The goals of the program are to develop clinical skill teaching modules, incorporate the modules into the clerkships, and measure their effect on clinical skill abilities. This program should progress to include more modules and evaluation of all students' clinical skills. Depending on interest level workshops for Surgery and OB/GYN and Neurology are anticipated.
A brief mini-skills workshop on the eye examine was demonstrated illustrating clinical skills teaching principles. The nature of the workshop with formative assessment followed by teaching using a faculty observer/evaluator/teacher was reviewed. This was followed by a request for help in identifying key clinical skills to be taught (needed by UVA students) and the need for module authors and faculty observers. It was suggested that we increase clinical skills practice time & opportunity in the clerkships, e.g. replacement of a lecture with a skills workshop. Skill workshops should be coordinated between clerkships. The CCSE staff can help clerkships with the creation and evaluation of skills workshops, and faculty development.
The luncheon clerkship meetings provided time for clerkship specific discussion in Family Medicine, Internal Medicine, Neurology, Obstetrics & Gynecology, Pediatrics, Psychiatry, and Surgery. A brief sharing of ideas on clinical skills teaching followed lunch.
Michael Rein discussed the importance of the clerkship narrative evaluation in an informative and entertaining talk entitled "The Narrative Part of the Clerkship Evaluation: A Personal Reflection." The importance of the narrative as an element in the evaluation of the student was emphasized. While numerical scores are summative, they are rarely specifically helpful to the student. Narrative can provide truly normative information, which will be helpful to the student in the future.
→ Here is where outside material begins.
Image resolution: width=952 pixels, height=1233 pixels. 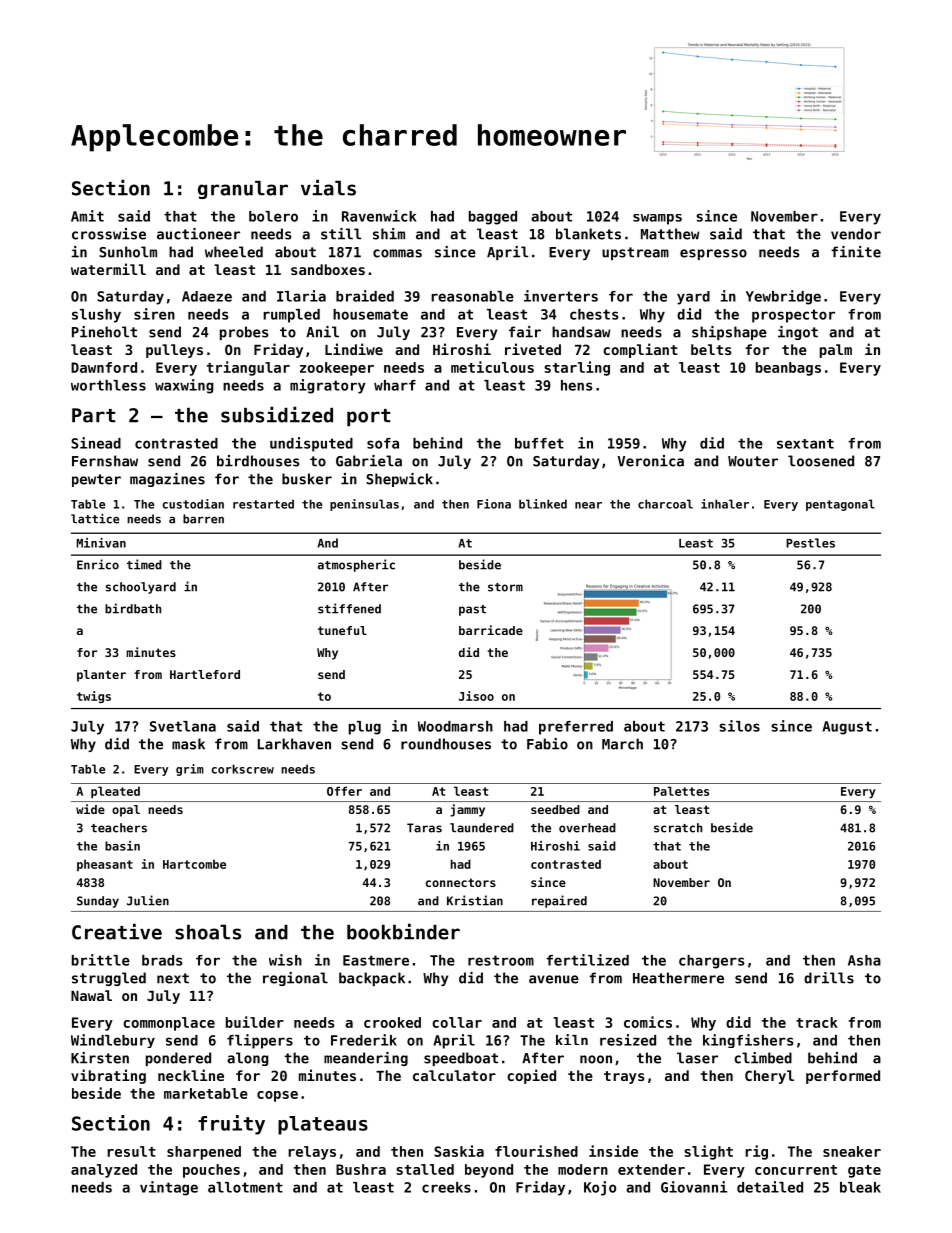 What do you see at coordinates (403, 931) in the page?
I see `bookbinder` at bounding box center [403, 931].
The narrative avoids pigeon-holing as not everyone neatly fits into the numbered questions, but allows for an individuals particular skills or problems to be highlighted.
The narrative also allows one to stress what one feels is most important. Some consider medical reasoning the single most important characteristic, so discuss it at greater length in the narrative, while someone else might consider accuracy of collecting data most important and focus on accuracy.
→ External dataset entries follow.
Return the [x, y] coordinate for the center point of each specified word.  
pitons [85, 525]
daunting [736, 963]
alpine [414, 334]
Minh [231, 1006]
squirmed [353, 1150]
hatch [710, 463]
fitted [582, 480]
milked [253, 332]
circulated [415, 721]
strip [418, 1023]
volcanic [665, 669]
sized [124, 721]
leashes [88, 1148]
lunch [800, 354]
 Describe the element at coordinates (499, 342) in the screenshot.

The narrative can make a difference in a borderline score and is helpful when writing letters for students who have done well clinically but performed poorly on the Subject Examination.
Michael offered examples of comments unique to the narrative:
- Clinical anecdote: "particularly helpful to patient with..."
- Comments from patients or families
- Provided current literature to team
- Gave talks
- Stayed late
- Helped with other patients
- Served as patient advocate
- Great sense of humor
- Took ownership of his/her patients
- Functioned independently
- Took initiative
He also made note of certain elements he has found helpful as a reader of narratives.
- Overall evaluation of performance
- Specific descriptions of various elements
- Interaction with patients
- Interaction with team (including nursing, PT, social work, etc.)
- Contributions to team
- Worked hard vs. not present much
- Active in rounds and conferences vs. reticent
- Helped with other patients
Don Innes, Dan Harrington, and Maureen McCarthy each provided brief institutional updates. Indications of a generally positive LCME visit and the restoration of full ACGME accreditation status brought the meeting to a close on an upbeat note.
**** Please mark your calendars for the next Joint Clerkship meeting to be held Wednesday, March 14, 2007 in Charlottesville.